Девять раз он пересекал границу Союза, легко планировал все
путешествия, договаривался о встречах и выступлениях, назначал заранее число
и месяц -- получение визы на выезд было для него простой формальностью, как
для жителя какой-нибудь Латвии. И вот впервые -- отказ. Недоверие власти!
Ничего страшней нельзя было придумать. Та самая объективная внешняя сила,
которая наполняла его многие годы, придавая ему объем и устойчивость,
теперь, казалось, его покидала, уходила в невидимый какой-то прокол. Он стал
заметно терять форму, опадать, как воздушный шар.
Он мечется в поисках компенсации, опровержения, подтверждения и еще
чего-то, что вернуло бы ему направленность -- и придумывает юбилейную
выставку как своеобразный памятник при жизни -- по чину, то есть
подтверждающий ранг и чин *. (Ненависть ко всяческим юбилеям, неоднократно
им провозглашенная, противоречит этой идее не больше, чем все остальное --
всему остальному.). Многословно, нервно и не очень уверенно объясняет он
друзьям необходимость выставки, втайне еще надеясь, что все так и бросятся
помогать ему в этом государственном деле. Ничего подобного не происходит.

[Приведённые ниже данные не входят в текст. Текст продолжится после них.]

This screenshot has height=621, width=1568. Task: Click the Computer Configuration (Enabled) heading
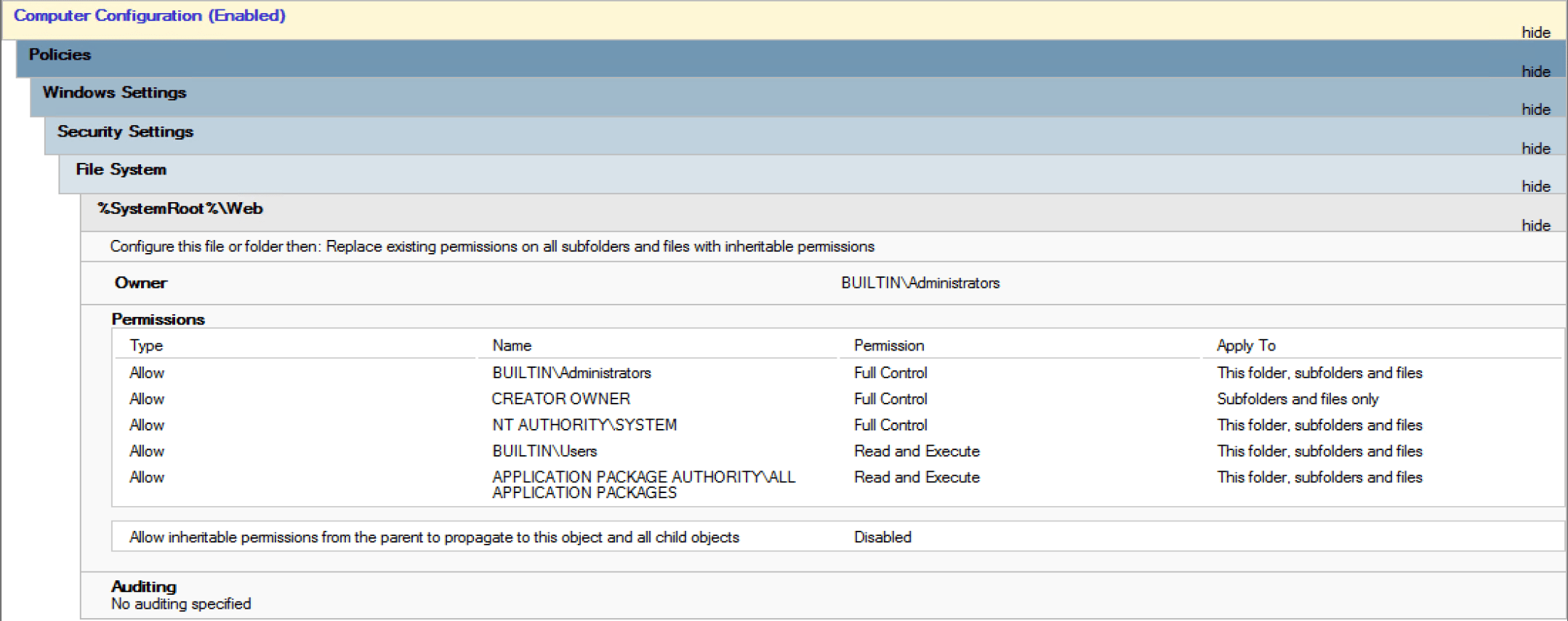click(x=149, y=15)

Друзья поначалу еще кривят рты, изображая одобрительные улыбки, но
Главискусство, ФОСП и прочие органы откровенно изъявляют свое равнодушие, а
то и прямое неодобрение. После долгих хлопот удается выбить небольшое
помещение и гораздо меньше денег, чем требуется. Он вкладывает собственные
деньги, сам прибивает плакаты, клеит и красит. Редакции газет не высылают
вырезок, пресса дружно молчит об открытии, приглашены руководители страны и
партии, а не приходят даже знакомые. Все расползается. Популярность его еще
велика, рядовая публика ходит активно, но мало ему от этого радости. Мало
радости. Он, величайший поэт массы, знает лучше, чем кто бы ни было, что
никакой массы, в сущности, нет, что масса -- фикция, отвлеченный термин,
атрибут демагогии, не более... Вот если бы те, что в Большом театре,
буквально несколько человек, аплодировавших ему из правительственной ложи,
еще недавно, еще в январе, он так поверил, так обнадежился... Но нету чудес
и мечтать о них нечего. Есть только масса ненужных людей и книга записей с
дурацким списком профессий: работница, врач, глухонемая, гравер, точильщик,
лишенец, повар...
И, конечно, все это переплетается, так что не найти ни концов ни начал,
с неудачами в литературной работе. За год после возвращения из Парижа он
написал с десяток проходных стихов и одну неудачную пьесу. Пьеса неудачная,
ему это ясно, в разговоре с немногими оставшимися доброжелателями он это с
горечью признает. В ней есть два-три живых персонажа, несколько ярких и даже
блестящих острот, но все это тонет в общей ходульности текста, в стерильной
пустоте положительных образов и главное -- в отсутствии драматургии. Месяцы
вынужденной, тяжкой работы, когда он сам сажал себя под арест, задавал себе
уроки на каждый день или просил об этом Полонскую,-- вся эта каторга была
напрасной. И сейчас же самофиксация, ранг: не вышел из него ни Мольер, ни
хотя бы Эрдман, которому он мучительно (и справедливо) завидует.
Никогда еще отсутствие в нем духовной основы не проявляло себя так
вещественно и страшно, как в этот последний год.